|Karloff as James Lee Wong|
These first five entries - Mr. Wong, Detective, The Mystery Of Mr. Wong, Mr. Wong In Chinatown, The Fatal Hour and Doomed To Die - were decent enough B-mysteries, a little lethargically-paced, perhaps, but okay time-wasters. When Monogram began production on their sixth Mr. Wong mystery - Phantom Of Chinatown - Karloff was, for some reason, unavailable. But, instead of casting another Caucasian actor (like Roland Winters, for example), Monogram actually hired Keye Luke - probably best known as "Number One Son," Lee Chan, in the 20th Century Fox Charlie Chan films - to take over the role.
|Keye Luke as Jimmy Wong|
Of course, Luke was in his early 30s at the time, and Karloff was in his 50s, so it seemed unreasonable to expect audiences to believe that Luke's Wong was the same Wong as Karloff's, so the characters call him "Jimmy" and Withers' Lieutenant Street acts as if he's meeting Mr. Wong for the first time. Now, for some reason unknown to me, Phantom was the last Mr. Wong film at Monogram (although the scripts would all be recycled when the studio got their hands on the Chan character a few years later), but it's pretty clear that they were setting things up to continue with Keye Luke in the lead.

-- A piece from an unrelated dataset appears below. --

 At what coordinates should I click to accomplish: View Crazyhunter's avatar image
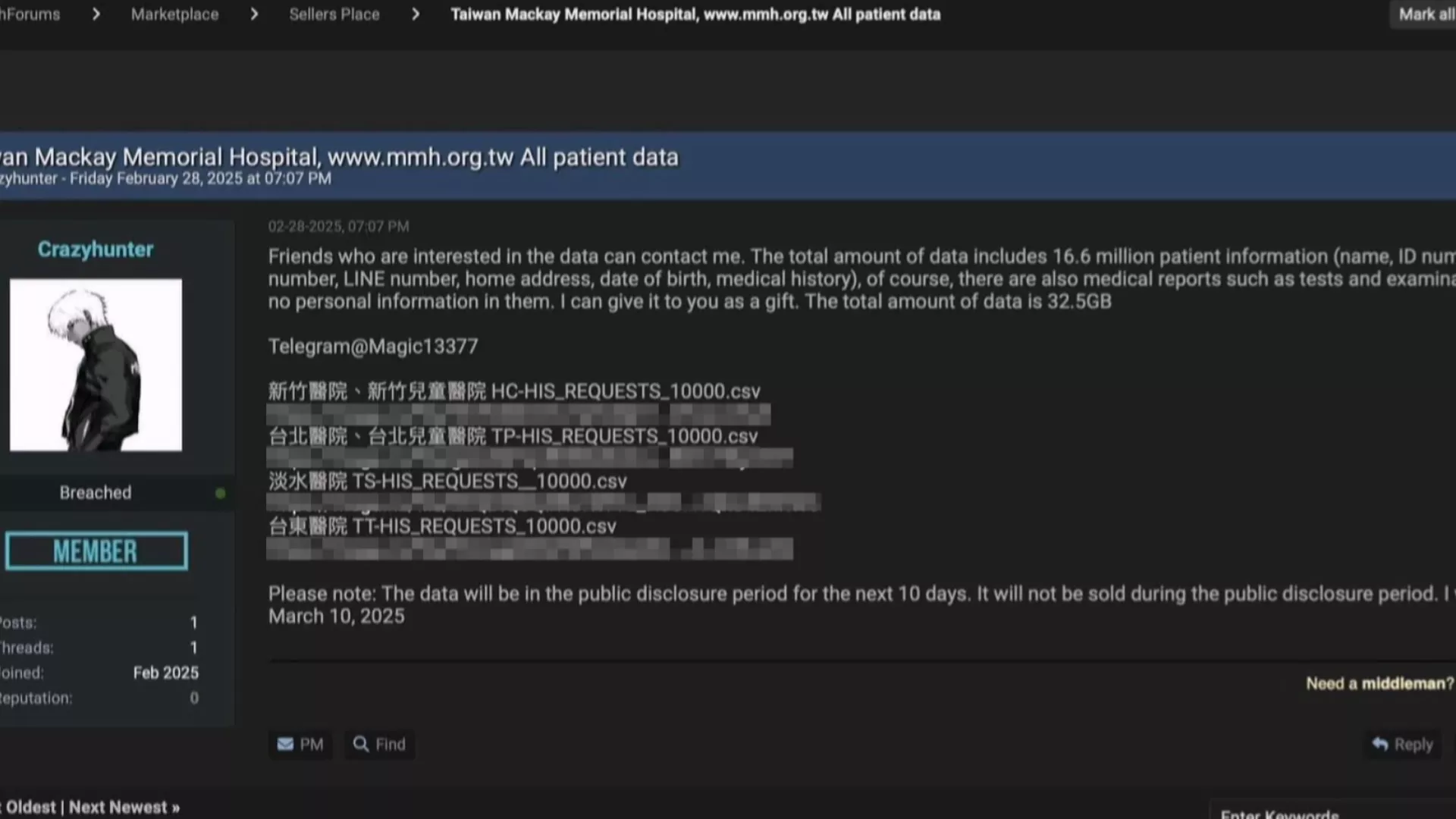[x=96, y=365]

Now, there were other film mystery series that replaced lead actors during the 30s-40s - Sidney Toler replaced Warner Oland as Chan at Fox, a couple of suave British actors took turns playing The Saint at RKO before and after George Sanders, Ralph Byrd took over for Morgan Conway as RKO's Dick Tracy after a couple of films, etc. - but there was generally no acknowledgement of the change, and, as far as I can recall, in no cases did they ever just act like they were starting over from the beginning!
Nowadays, "reboots" may be annoyingly trendy and way too common (a Spider-Man reboot? Already?) -- but the idea certainly isn't new.